Dicho convenio firmado por el titular de la SEDER, Héctor Padilla Gutiérrez, y su homólogo de Conapesca, Mario Aguilar Sánchez, contempla la reactivación del Centro de Acuacultura Tizapán El Alto, el cual actualmente opera al mínimo de su capacidad, con una producción de poco más de un millón de crías al año, principalmente de Tilapia, Bagre y Carpa en un espejo de agua de casi seis hectáreas.

Con la inyección de recursos a este Centro, se verá también beneficiado el Laboratorio donde se desarrollan importantes proyectos de investigación, que incluye el rescate de especies endémicas de Chapala, como es el caso del llamado pez blanco.

Uno de los orígenes de mayor relevancia en la crisis de los pescadores de la Ribera del Lago de Chapala, tiene que ver con las afectaciones ambientales que ha sufrido el Lago. De acuerdo a investigaciones realizadas por la Universidad de Guadalajara, el agua ha disminuido su calidad por los contaminantes que ingresan por el Río Lerma y el vertido de aguas residuales urbanas de las poblaciones circundantes.
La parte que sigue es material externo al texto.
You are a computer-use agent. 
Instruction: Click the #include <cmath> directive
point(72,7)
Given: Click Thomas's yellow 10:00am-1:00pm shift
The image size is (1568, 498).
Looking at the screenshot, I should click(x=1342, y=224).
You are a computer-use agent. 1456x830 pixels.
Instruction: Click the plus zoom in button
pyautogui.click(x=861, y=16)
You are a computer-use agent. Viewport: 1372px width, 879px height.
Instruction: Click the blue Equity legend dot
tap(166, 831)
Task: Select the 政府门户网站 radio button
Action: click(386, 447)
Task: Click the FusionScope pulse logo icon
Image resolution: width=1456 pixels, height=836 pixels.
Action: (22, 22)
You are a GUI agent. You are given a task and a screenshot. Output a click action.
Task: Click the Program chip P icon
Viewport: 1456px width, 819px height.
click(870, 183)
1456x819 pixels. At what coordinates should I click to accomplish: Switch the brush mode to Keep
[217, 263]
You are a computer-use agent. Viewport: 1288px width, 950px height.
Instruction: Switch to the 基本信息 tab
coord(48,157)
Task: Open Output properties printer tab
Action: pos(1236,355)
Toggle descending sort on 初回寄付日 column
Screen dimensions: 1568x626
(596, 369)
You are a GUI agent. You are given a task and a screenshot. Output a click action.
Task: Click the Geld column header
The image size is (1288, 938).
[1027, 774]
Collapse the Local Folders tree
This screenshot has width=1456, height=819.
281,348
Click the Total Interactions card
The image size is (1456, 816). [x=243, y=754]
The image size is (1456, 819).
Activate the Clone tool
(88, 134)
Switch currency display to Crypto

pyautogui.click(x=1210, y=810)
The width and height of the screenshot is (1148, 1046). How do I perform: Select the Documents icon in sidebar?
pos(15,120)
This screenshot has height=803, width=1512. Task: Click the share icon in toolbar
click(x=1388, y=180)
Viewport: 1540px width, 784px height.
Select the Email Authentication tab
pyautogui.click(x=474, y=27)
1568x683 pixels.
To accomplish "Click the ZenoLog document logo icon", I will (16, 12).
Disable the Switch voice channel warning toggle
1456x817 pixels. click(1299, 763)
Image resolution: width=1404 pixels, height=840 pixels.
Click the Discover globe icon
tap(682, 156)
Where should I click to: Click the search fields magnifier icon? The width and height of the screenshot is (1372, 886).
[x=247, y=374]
Esto ha afectado la producción de peces, lo que además se ha podido percibir en el aroma y sabor del pescado.

El Centro de Acuacultura de Tizapán beneficiará a mil 600 familias de pescadores, los que han tenido que diversificar su actividad debido a la merma de su ingresos por la venta de pescado, que a su vez es resultado de las bajas capturas de especies comerciales y que son insuficientes para cubrir su necesidades todo el año, teniendo como alternativa emplearse en el campo, en la construcción, emigrar a otras ciudades o a los Estados Unidos.